Orang bilang, untaian kata dapat mewakili rasa. Orang bilang, untaian kata dapat menghancurkan segalanya. Orang bilang, untaian kata dapat membangun rasa percaya. Bagiku, untaian kata dapat memporak-porandakan rasa di dada. Apalagi ketika kau berkata bahwa semuanya tak lagi sama. Kita yang dahulu pernah sedekat nadi, namun kini harus saling berjauhan bagai bumi dan matahari.
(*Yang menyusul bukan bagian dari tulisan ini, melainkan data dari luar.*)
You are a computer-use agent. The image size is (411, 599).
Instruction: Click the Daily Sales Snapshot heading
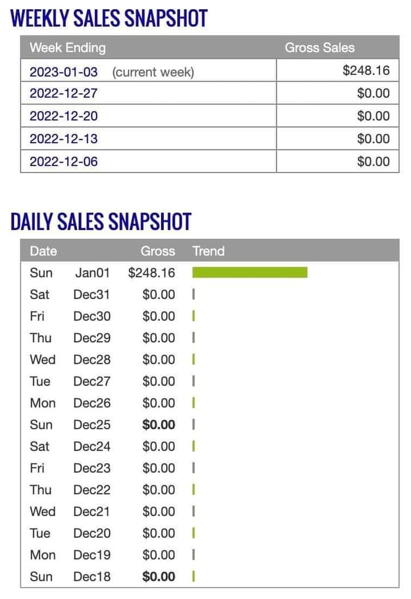[x=100, y=222]
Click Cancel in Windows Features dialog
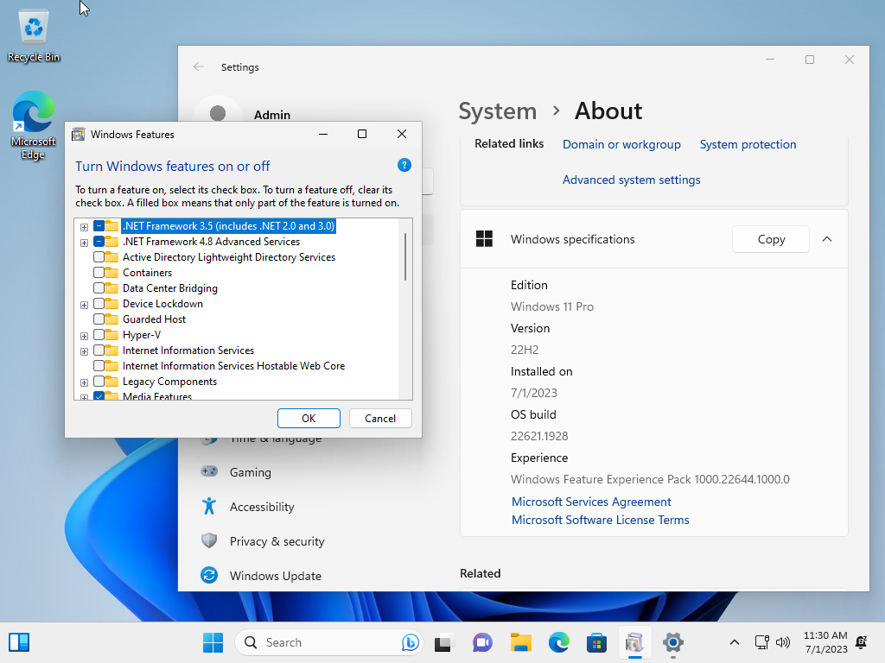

Kita yang dahulu pernah saling mengisi hari-hari, kini saling melupakan apa yang pernah terjadi. Secepat itukah, sebuah rasa harus kurelakan. Secepat itukah, rasa sayang harus diikhlaskan. Secepat itukah, hati ini harus dihancurkan. Kamu. Seorang yang berhasil mengisi hatiku beberapa belas bulan belakangan. Namun sayang, kini tak ada lagi yang bisa diharapkan. Dariku, yang masih memiliki perasaan.
“Hey
Saf! Kok ngelamun sih siang-siang gini? Kenapa gak kumpul bareng temen-temen
aja di dalem?” tanya teman baruku, yang bernama Rina. Aku pun terkesiap dan
langsung memaksa untuk tersenyum semanis mungkin.
“Lagi
pengen refresh pikiran aja Rin, di
dalem rame, gak bisa tenang pikiranku,” aku pun hanya menjawab sekenanya saja.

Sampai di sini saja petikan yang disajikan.